### Task prompt
In the records below, find each line with "романы" and copy it.
[Opening Records provided section]
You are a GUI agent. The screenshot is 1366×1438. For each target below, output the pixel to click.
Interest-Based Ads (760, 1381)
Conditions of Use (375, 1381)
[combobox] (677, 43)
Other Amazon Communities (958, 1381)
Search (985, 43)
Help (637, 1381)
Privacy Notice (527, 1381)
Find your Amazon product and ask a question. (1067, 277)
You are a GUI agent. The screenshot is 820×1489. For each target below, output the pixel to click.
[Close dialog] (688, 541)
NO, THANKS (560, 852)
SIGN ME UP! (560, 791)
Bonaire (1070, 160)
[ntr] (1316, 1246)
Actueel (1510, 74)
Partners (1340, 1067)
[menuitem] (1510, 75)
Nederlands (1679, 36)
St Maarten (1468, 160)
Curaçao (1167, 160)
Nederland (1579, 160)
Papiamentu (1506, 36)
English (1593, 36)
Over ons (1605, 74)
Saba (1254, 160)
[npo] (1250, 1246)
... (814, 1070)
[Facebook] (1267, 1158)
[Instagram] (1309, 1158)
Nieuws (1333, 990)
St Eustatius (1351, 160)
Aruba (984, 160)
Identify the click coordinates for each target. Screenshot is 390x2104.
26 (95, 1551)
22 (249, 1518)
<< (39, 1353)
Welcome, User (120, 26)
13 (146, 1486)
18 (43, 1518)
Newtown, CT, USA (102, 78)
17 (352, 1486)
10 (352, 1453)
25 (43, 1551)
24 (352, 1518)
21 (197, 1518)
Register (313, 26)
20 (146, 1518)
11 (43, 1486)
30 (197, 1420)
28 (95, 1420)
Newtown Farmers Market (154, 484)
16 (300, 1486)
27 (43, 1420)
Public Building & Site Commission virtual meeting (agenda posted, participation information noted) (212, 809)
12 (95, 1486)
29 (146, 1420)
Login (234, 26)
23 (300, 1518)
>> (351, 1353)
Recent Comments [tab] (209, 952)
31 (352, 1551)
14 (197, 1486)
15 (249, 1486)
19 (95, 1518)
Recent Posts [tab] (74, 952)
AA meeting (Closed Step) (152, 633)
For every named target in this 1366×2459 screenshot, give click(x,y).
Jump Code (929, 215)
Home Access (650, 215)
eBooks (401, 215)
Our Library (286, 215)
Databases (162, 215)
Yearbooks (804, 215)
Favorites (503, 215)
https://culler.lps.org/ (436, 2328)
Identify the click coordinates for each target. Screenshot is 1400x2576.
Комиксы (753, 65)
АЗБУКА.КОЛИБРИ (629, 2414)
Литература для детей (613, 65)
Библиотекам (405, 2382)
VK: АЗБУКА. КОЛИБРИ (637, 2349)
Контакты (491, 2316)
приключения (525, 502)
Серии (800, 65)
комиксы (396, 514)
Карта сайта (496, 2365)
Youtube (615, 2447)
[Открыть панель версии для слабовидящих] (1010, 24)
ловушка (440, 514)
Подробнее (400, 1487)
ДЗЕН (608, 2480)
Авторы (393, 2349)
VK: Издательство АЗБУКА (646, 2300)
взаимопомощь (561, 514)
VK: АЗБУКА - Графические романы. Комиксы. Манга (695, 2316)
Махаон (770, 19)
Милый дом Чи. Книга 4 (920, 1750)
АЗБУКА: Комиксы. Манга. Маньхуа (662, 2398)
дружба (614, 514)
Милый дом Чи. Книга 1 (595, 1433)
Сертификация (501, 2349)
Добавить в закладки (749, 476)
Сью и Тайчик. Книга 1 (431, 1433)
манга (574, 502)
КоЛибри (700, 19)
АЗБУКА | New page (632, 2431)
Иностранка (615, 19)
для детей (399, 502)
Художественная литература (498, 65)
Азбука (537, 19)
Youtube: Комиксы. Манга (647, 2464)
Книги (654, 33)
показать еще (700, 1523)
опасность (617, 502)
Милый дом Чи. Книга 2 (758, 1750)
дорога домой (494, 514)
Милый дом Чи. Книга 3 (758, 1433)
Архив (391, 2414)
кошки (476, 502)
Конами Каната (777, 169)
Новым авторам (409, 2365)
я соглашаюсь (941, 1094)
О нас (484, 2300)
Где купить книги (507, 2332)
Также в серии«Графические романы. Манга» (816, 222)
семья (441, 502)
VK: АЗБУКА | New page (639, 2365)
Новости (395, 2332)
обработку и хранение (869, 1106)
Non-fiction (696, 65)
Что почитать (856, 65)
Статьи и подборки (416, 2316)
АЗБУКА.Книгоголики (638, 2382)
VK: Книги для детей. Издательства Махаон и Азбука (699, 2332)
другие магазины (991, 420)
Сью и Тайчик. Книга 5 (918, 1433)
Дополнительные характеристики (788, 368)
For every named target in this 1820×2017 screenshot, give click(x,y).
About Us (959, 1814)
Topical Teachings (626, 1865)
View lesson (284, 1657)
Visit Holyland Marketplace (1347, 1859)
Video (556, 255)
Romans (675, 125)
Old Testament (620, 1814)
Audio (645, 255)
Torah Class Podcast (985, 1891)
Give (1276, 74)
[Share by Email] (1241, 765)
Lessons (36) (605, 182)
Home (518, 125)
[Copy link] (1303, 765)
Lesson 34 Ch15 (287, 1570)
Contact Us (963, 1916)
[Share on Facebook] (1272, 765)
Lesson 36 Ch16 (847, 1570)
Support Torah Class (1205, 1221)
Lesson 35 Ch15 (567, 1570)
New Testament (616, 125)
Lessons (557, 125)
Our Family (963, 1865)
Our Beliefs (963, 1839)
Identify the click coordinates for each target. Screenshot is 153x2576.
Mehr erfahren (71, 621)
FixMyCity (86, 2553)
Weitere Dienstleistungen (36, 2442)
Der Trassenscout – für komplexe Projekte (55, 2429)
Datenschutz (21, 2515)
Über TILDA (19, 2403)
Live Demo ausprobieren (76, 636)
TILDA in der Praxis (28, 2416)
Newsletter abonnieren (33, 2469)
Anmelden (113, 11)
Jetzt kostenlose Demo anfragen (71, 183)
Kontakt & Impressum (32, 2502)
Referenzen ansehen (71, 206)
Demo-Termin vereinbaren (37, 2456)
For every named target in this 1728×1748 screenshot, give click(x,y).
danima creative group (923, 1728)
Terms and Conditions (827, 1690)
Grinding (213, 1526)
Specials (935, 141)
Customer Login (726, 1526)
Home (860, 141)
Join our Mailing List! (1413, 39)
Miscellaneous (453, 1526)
[Closing Records provided section]
### Result for this task
VK: АЗБУКА - Графические романы. Комиксы. Манга (695, 2316)
Также в серии«Графические романы. Манга» (816, 222)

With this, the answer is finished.